Sen. Olympia Snowe (R-Maine) and Sen. Trent Lott (R-Miss.) introduced a bill on Feb. 15 that would permanently increase the small-business expensing limit for capital expenditures from $100,000 to $200,000. With the current $100,000 limit set to expire in 2008, the bill is a duplicate of the changes sought by President Bush in his recent 2007 budget proposal.
In 2003, the small-business expensing cap was raised from $25,000 to $100,000.
Emphasizing the president's recurrent pro-growth themes, in which entrepreneurs are portrayed as the engine of economic growth, small-business advocates have offered their own praise for the proposal.
Alix Crockett, manager of House legislative affairs for the National Federation of Independent Businesses, a Washington, D.C.-based lobby, said that higher write-off limits have made small-business owners more confident that now is the right time to grow.
"This increase is allowing small businesses to buy what they need to expand and sustain their growth, and that's a great sign," Crockett said, adding his support for making the increases permanent.
According to a recent poll of NFIB members, 62% of small businesses plan to make a capital expenditure within the next six months.
At Boone County Lumber in Columbia, Mo., co-owner Brad Eiffert said he would use the proposed write-off increase to expand his retail building-materials company into new revenue streams. Eiffert projects he would expense new machinery that will allow his family-owned, 42-employee company to establish commercial door-manufacturing and pre-finished painting operations.
"We've used Section 179 to the full extent of the possible," said Eiffert of past expensing-limit increases. "I think this really affects the timing of purposes and lets people know it's OK to accelerate capital expenditures. They have the immediate tax benefit of having made the purchase, rather than spreading it out over a few years."
Since the 2003 increase in Section 179 write-offs, small-business accountants have not only seen their clients’ capital expenditures grow, but also their clients' staff. David J. Lucier, an accountant in Johnston, R.I., who works primarily with small businesses in the service and retail industries, said that nearly all of his clients are planning to increase their write-offs, and many are hiring.
"Every small business in the country is taking advantage of this," Lucier said. "If you buy a machine, you need an operator.
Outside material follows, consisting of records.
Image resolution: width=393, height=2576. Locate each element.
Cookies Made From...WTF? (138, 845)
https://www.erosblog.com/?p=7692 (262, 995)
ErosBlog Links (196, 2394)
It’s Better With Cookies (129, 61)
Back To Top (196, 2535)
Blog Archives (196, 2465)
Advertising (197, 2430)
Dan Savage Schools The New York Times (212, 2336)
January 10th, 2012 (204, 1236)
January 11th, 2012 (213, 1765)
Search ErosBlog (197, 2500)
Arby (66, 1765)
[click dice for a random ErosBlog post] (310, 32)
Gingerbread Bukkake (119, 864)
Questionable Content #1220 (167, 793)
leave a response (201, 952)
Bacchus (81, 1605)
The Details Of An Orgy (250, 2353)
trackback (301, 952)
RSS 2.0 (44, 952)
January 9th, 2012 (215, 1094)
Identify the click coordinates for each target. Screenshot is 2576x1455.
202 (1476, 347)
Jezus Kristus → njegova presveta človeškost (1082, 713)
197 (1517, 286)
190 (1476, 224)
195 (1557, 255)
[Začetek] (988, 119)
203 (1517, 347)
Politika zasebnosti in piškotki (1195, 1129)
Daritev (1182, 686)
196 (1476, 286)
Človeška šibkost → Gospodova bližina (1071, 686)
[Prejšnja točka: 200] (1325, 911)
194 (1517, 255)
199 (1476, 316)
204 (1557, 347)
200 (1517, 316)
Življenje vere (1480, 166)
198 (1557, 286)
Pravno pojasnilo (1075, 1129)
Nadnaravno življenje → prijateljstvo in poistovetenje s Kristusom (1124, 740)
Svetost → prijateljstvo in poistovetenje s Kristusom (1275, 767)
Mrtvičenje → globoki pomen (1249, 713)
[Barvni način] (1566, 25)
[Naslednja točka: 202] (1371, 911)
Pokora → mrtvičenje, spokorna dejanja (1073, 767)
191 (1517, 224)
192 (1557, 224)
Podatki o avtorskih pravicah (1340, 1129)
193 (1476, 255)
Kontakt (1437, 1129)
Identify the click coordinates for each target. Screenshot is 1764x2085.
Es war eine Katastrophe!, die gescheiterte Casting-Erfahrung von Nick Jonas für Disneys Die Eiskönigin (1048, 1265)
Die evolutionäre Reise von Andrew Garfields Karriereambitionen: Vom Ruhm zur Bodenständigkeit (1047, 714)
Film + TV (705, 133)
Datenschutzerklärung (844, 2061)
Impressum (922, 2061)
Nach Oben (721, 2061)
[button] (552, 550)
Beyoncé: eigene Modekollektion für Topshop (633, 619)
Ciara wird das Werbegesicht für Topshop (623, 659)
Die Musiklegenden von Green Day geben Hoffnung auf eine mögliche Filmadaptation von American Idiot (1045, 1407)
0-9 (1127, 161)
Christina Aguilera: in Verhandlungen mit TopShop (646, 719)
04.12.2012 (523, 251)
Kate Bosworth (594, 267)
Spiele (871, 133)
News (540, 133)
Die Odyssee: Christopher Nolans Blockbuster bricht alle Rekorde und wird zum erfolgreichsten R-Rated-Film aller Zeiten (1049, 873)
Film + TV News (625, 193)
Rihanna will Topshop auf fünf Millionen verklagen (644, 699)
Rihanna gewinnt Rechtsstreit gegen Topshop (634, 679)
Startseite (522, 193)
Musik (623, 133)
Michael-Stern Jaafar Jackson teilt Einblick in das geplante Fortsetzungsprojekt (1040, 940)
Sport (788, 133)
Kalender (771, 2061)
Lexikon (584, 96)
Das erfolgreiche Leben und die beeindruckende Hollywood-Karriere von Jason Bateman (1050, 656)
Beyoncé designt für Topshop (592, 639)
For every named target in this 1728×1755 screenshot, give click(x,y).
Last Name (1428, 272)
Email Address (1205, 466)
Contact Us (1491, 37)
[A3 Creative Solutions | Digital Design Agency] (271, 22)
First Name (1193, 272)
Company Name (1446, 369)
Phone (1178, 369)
If you buy a new truck, you're going to have to put somebody in it."
Lucier, who said that he's seen his clients use Section 179 to expense everything from automobiles and tools to computers and artwork, said that he’s no longer concerned about the much-maligned "SUV deduction," which allowed business owners to use Section 179 to write off sport-utility vehicles Since Congress modified the law in 2004, businesses can now deduct only $25,000 of any SUV or truck used for business purposes that weighs more than 6,000 pounds.
"There are no dubious purchases," Lucier said of Section 179. "It still comes down to the economy -- you’re not going to invest in a piece of equipment unless you’re going to get a ROI."